If Greece’s debt dam breaks, who gets wet?
The 16 countries that share the euro single currency have agreed they will help Greece out if it needs. So far so good. But only now is the nitty-gritty of how member states will go about paying for their contributions being hammered out. And suddenly things are getting a little complicated.
Italy announced on Tuesday it would have to issue government bonds — known as BTPs — to raise funds for its part in any Greek assistance.
Under the agreement finalised by euro zone members on Sunday — by which they will provide about 30 billion euros to Greece if needed, and the IMF a further 15 billion euros — Italy may be called upon to disburse about 5 billion, a figure proportional to its economic weight in the euro zone. Germany, the European Union’s biggest economy, would have to provide a little over 8 billion euros.
If Italy, which already has national debts in excess of 100 percent of GDP, issues more debt to raise money to help Greece get over its debt problems (Greece has a debt-to-GDP ratio of 120 percent), then, in theory, the yield on Italian bonds is likely to rise as investors factor in the increased risk. And since almost all members of the euro zone have severe budget deficits (and therefore little free cash), potentially all of them are going to have to issue more debt to raise the funds to pay Greece to overcome its even more serious deficit problems. It’s spreading the risk around.
By the same token, if Greece asks for and gets the help it needs, its bond yields can be expected to fall if investors (or speculators) believe that the worst of the crisis is over and that the risk of a Greek default has now passed.
Multiply that scenario across the 16 members of the euro zone and what you get — again, in theory — is the risk profile of 15 member states increasing slightly in order to allow the 16th member, Greece, to lower its profile. It’s like the water in a vast dam being released to save the one village next to the lake, with the result that all the villages in the valley get flooded equally.
Extending the metaphor, Germany, which doesn’t get flooded very often and has taken sensible precautions against such an outcome, clearly doesn’t like the idea of getting wet at all and has promised to keep its villagers dry. Italy doesn’t mind getting a bit wet because it’s been flooded a few times before and it might need the help of the other villages in the future. France, which likes to be seen as the driving force of inter-village cooperation, thinks it’s the responsibility of everyone in the valley to take on a bit of a water to help out the village by the dam — Greece. And meanwhile Greece, which was responsible for putting most of the water behind the dam in the first place, just wants to make sure it doesn’t end up completely inundated, even if that means its neighbours taking a bit of a dousing in the process.
The extra complication as to whether such a scenario plays out is whether the village councils — all of whom must decide together whether to allow Greece to open the floodgates — will agree to a small soaking.
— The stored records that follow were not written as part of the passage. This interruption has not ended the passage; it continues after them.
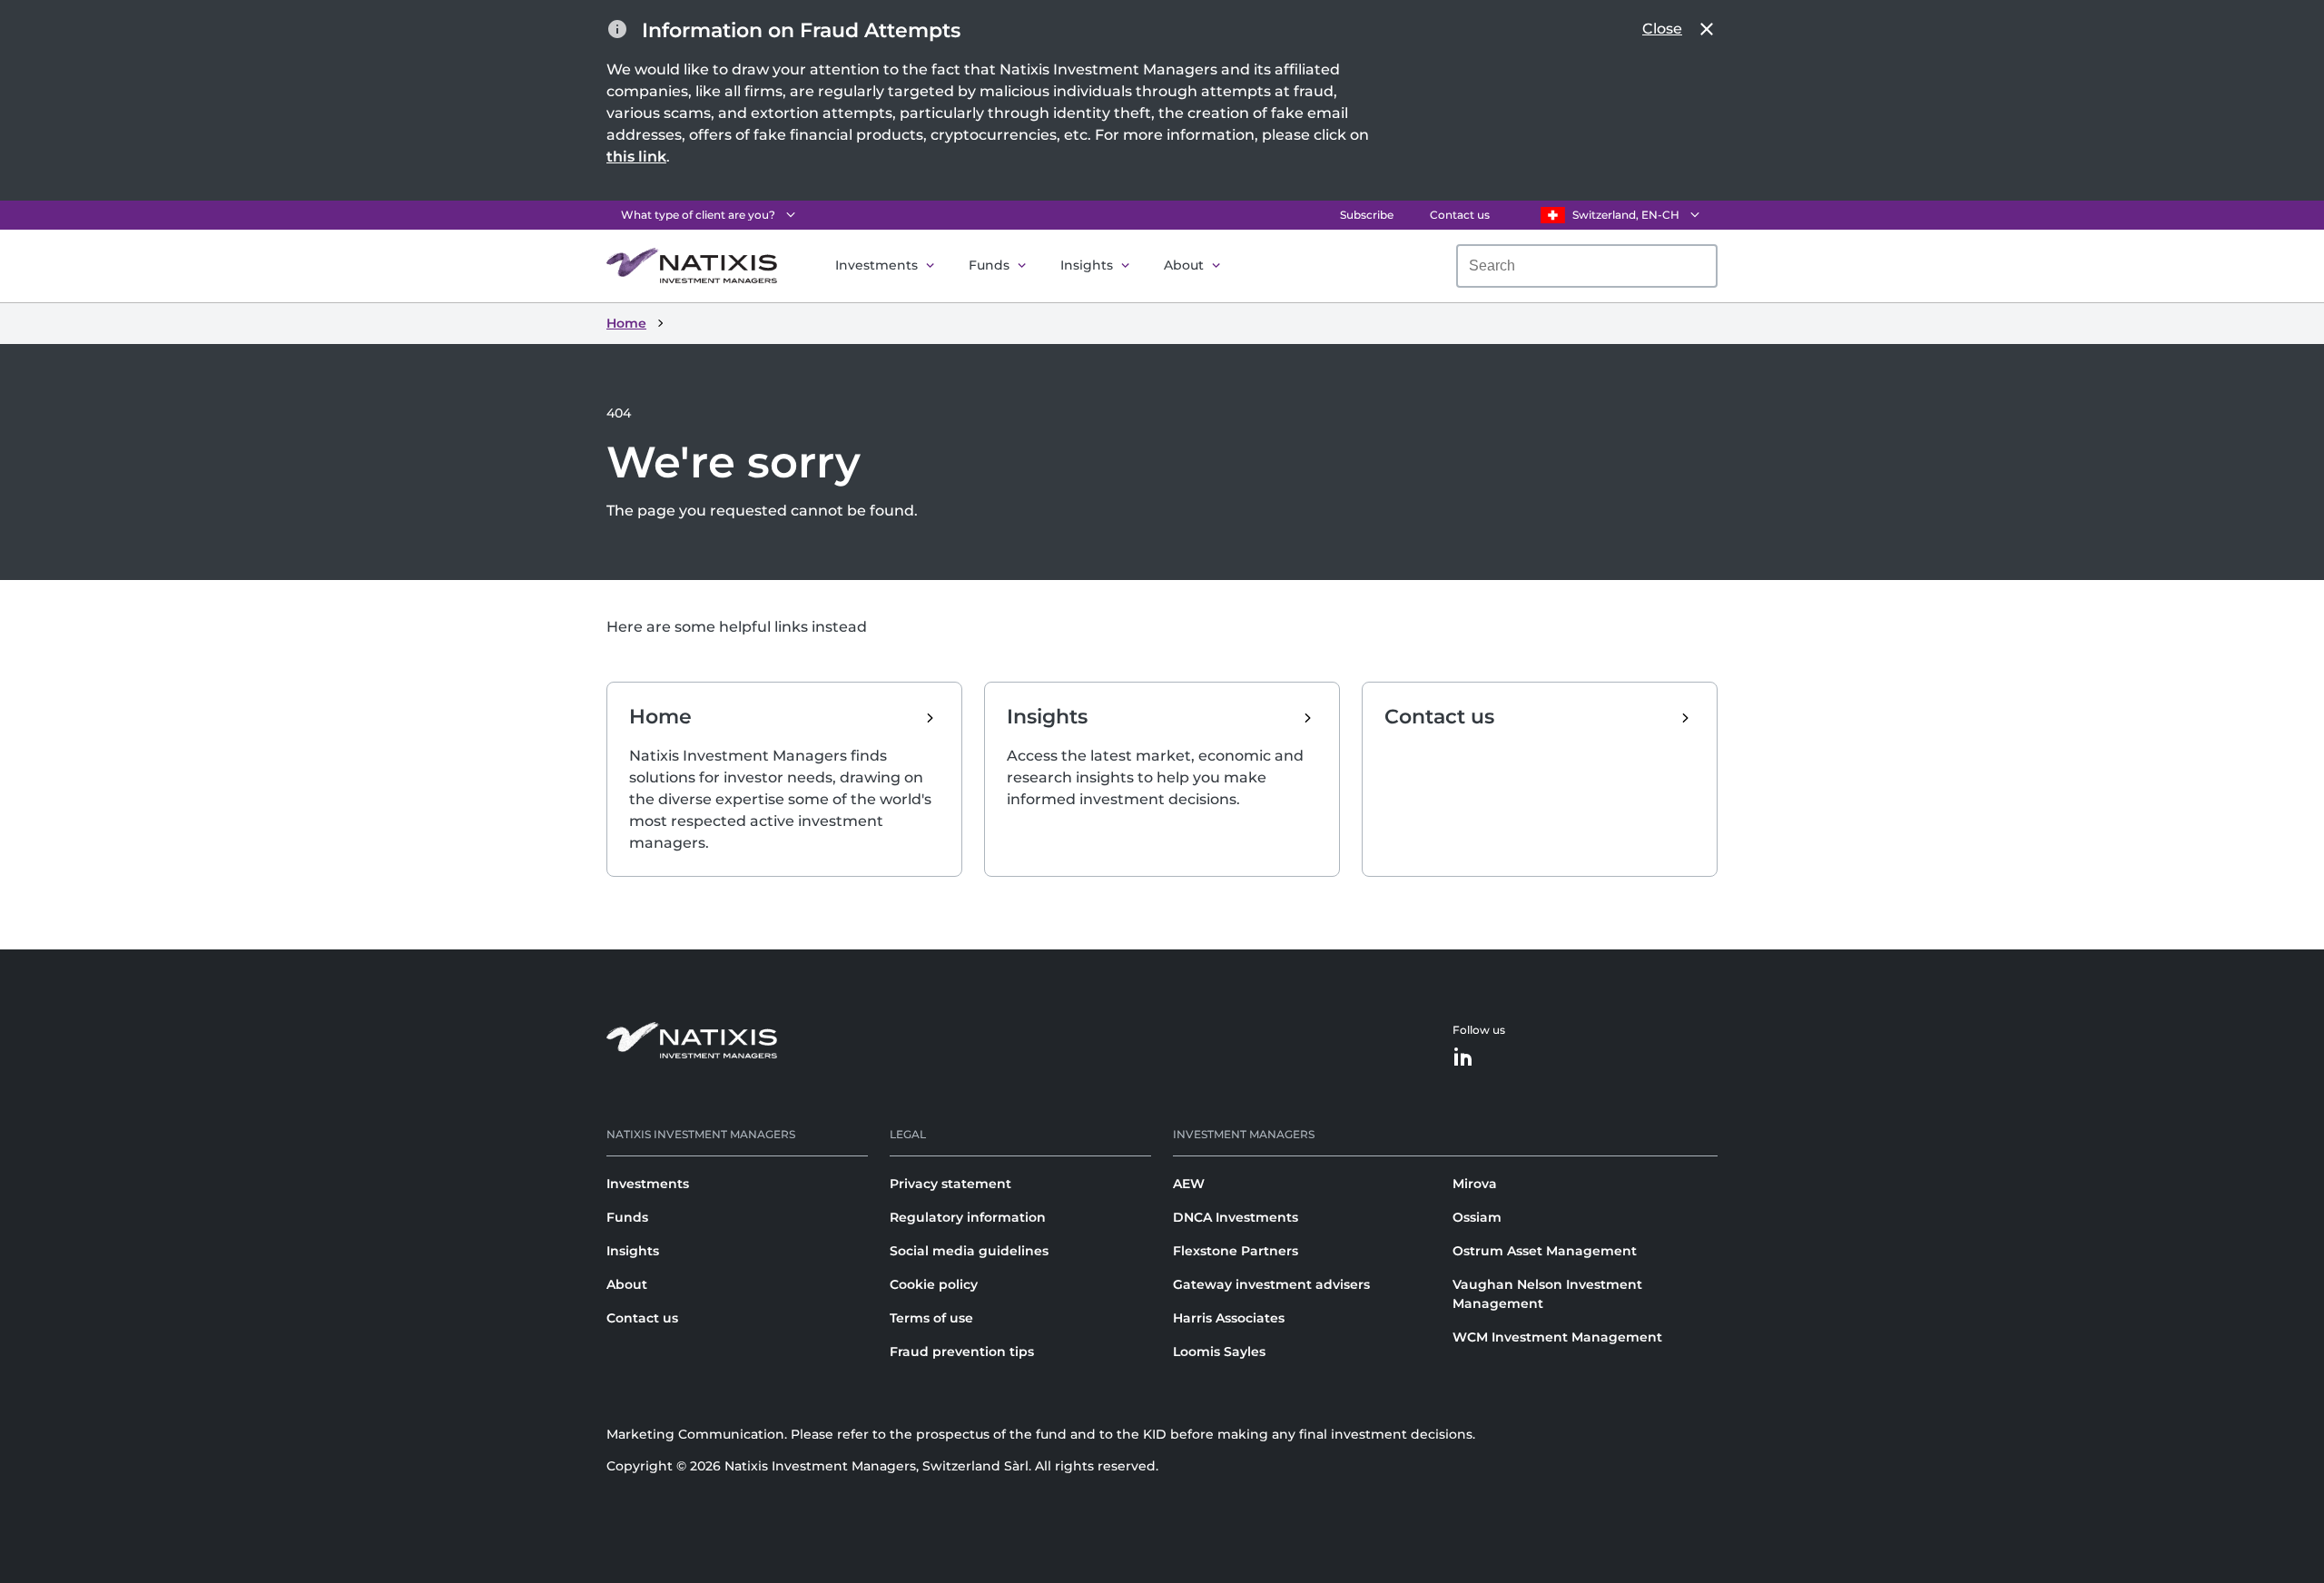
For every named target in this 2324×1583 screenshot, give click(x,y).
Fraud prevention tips (962, 1351)
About (1184, 265)
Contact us (1460, 214)
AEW (1189, 1183)
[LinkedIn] (1463, 1058)
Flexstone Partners (1235, 1251)
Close (1662, 28)
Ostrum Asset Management (1544, 1251)
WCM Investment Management (1557, 1337)
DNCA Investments (1235, 1217)
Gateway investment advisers (1271, 1284)
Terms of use (931, 1318)
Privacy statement (950, 1183)
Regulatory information (968, 1217)
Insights (1086, 265)
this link (636, 156)
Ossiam (1477, 1217)
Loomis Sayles (1219, 1351)
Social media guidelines (969, 1251)
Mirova (1474, 1183)
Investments (876, 265)
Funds (989, 265)
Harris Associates (1229, 1318)
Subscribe (1366, 214)
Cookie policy (934, 1284)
In that vein it was notable that the Italian parliament — which arguably isn’t one of the world’s most efficient assemblies — may have to decide if Italy is allowed to contribute to a Greek financial aid package. If that’s the case, releasing money to Greece could take far longer than anyone expected.
Given that the floodwaters behind the dam are still rising and the dam wall itself is beginning to show cracks, euro zone members might want to decide quickly how many bailout buckets they have available and make sure their particular village council is going to let them use them.